Nixpkgs: Hydra: nixos/release-20.03 and unstable fails to evaluate

Created on 12 Feb 2020  路  45Comments  路  Source: NixOS/nixpkgs

Describe the bug
The nixos/release-20.03 jobset fails to evaluate:

hydra-eval-jobs returned signal 9:
(no output)

I've tried several times to trigger an evaluation, yet every time it fails.

cc @disasm @worldofpeace @grahamc @vcunat

bug regression blocker channel blocker

Most helpful comment

Great :heart: I pushed 20.03 backports.

I believe the issue is fixed and shouldn't re-appear anytime soon. Possible TODOs:

  • [ ] backport to 19.09. It probably will keep evaluating without that, but we could have it cheaper (for the several remaining months). It surely doesn't apply cleanly, but it should be a mechanical change.
  • [ ] still consider the approach from LnL; perhaps we can get even better performance thanks to that.

All 45 comments

The last few weeks felt like we're slowly making the big nixos eval too expensive (again). Maybe not just nixos, as I've seen increase in out-of-memory failures also in jobs like tarball, but perhaps it was just a feeling as I see no significant increase in these graphs: https://hydra.nixos.org/job/nixpkgs/trunk/metrics#tabs-charts

cc @disassembler

Noticed this as well, can't open ZHF until there's an eval on the jobset.

The thinking from Eelco is the growth of NixOS tests is causing memory pressure problems. Each VM in the tests adds a few hundred MB of RAM consumption for hydra's evaluator.

It feels bad to be "within 5 tests" of being unable to move forward. :(

To clarify, @edolstra's suggestion short-term is to remove some of the tests. For example, those key map tests were commented for a very long time. It would be sad to drop them again but it may be the best short-term solution. Long-term, there is a branch for a more precise GC, and possibly some optimisation work which could be made in how NixOS is evaluated.

but I don't know if either of these more long-term things are possible _today_.

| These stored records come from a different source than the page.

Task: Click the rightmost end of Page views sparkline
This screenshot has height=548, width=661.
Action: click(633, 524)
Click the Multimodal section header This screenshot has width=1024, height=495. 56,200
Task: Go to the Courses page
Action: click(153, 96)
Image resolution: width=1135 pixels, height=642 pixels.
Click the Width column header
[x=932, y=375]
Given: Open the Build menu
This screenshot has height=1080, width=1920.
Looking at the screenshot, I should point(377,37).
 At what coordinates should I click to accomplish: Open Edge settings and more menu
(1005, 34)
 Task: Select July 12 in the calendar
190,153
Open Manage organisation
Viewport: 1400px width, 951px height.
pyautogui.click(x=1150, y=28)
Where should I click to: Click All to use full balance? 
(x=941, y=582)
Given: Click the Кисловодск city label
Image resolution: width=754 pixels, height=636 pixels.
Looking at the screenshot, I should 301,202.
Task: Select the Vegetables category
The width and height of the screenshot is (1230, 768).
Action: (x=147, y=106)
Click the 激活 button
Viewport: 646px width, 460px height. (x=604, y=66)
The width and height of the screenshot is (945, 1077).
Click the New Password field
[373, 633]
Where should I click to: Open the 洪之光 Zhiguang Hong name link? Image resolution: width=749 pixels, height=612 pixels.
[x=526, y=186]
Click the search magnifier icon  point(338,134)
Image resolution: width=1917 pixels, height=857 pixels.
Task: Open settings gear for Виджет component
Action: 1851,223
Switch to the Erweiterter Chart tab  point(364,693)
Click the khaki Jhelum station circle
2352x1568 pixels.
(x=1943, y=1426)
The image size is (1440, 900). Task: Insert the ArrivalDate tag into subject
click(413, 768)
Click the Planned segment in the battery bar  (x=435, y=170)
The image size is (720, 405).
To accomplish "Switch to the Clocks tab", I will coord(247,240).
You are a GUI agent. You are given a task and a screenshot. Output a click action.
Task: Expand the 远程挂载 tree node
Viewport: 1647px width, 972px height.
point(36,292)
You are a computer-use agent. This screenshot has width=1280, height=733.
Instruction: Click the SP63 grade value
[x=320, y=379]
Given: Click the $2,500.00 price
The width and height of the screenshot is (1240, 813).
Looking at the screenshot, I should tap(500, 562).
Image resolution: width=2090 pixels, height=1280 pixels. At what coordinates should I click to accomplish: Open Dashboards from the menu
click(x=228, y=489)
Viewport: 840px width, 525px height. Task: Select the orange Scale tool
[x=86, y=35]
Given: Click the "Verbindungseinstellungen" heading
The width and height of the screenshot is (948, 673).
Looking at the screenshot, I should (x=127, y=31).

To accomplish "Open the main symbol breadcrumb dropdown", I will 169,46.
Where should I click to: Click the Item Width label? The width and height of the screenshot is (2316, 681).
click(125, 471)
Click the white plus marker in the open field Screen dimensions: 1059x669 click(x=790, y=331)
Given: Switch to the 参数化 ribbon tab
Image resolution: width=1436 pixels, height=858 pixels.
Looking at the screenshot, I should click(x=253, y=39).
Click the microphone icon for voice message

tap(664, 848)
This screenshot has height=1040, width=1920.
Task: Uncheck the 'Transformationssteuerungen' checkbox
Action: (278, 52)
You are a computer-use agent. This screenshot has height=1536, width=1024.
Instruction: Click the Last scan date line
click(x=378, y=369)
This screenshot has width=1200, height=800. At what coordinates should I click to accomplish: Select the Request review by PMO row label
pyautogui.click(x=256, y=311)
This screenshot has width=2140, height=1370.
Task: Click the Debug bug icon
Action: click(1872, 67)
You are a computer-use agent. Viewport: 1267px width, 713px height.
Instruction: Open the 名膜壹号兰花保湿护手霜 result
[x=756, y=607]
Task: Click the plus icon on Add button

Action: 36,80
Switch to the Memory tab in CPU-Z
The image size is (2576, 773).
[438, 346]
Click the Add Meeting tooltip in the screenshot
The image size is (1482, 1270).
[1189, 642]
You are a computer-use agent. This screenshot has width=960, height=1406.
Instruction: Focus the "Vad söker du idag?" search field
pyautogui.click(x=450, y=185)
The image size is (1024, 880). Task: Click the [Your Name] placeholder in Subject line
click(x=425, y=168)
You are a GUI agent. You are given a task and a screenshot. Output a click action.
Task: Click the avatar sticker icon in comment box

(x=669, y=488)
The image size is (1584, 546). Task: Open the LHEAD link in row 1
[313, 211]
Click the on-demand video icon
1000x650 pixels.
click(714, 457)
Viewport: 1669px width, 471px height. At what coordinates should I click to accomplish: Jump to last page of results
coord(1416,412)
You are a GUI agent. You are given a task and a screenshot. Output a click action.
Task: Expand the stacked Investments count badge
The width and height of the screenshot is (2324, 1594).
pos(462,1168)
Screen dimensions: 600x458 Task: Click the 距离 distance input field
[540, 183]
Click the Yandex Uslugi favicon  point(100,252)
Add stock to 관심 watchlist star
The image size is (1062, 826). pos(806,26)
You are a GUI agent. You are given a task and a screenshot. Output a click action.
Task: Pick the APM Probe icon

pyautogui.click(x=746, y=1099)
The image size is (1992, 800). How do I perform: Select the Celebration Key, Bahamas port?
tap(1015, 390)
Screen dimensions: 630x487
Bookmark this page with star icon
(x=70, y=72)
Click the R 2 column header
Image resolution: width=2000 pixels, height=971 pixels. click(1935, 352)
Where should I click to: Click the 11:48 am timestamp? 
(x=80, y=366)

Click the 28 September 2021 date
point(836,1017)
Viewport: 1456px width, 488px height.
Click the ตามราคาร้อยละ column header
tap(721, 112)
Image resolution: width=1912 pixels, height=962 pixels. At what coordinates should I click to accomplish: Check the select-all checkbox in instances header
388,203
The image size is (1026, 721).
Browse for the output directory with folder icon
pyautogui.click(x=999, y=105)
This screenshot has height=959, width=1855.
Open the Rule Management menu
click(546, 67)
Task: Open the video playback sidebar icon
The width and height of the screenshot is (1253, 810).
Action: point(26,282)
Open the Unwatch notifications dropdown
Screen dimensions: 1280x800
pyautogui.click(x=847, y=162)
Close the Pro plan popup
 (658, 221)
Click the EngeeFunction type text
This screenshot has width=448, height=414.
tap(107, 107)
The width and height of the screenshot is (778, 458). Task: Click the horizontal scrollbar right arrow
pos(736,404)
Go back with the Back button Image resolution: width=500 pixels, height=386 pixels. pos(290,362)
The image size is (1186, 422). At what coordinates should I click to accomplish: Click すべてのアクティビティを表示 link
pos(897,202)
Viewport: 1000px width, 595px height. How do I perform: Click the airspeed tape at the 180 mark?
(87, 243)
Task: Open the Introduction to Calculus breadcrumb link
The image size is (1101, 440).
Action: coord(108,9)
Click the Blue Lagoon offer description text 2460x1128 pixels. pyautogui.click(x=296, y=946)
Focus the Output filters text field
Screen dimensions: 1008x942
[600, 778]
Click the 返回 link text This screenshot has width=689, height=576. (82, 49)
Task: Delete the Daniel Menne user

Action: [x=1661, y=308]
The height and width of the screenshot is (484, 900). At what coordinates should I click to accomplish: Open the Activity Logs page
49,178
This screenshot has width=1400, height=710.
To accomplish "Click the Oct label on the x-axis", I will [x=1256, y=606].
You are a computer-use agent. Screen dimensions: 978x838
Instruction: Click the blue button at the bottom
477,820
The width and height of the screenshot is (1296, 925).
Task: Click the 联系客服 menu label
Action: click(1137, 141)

That said, I'm 100% not the right person for this problem, and possibly @LnL7, @samueldr, or @fpletz, @Ma27 have advice on how to tune hydra's evaluator.

@grahamc does it just run out of memory, or why does it fail to evaluate?

This was for different reasons but I've been tracking the stdenv requisite size for quite a while now, could be totally unrelated but that had a rather large jump recently.

linux-requisites

Update this was between fa7445532900f2555435076c1e7dce0684daa01a and d453c2f5d8e211a6f45f59f67da8a22625627b86. Most likely the libidn2 change at first glance.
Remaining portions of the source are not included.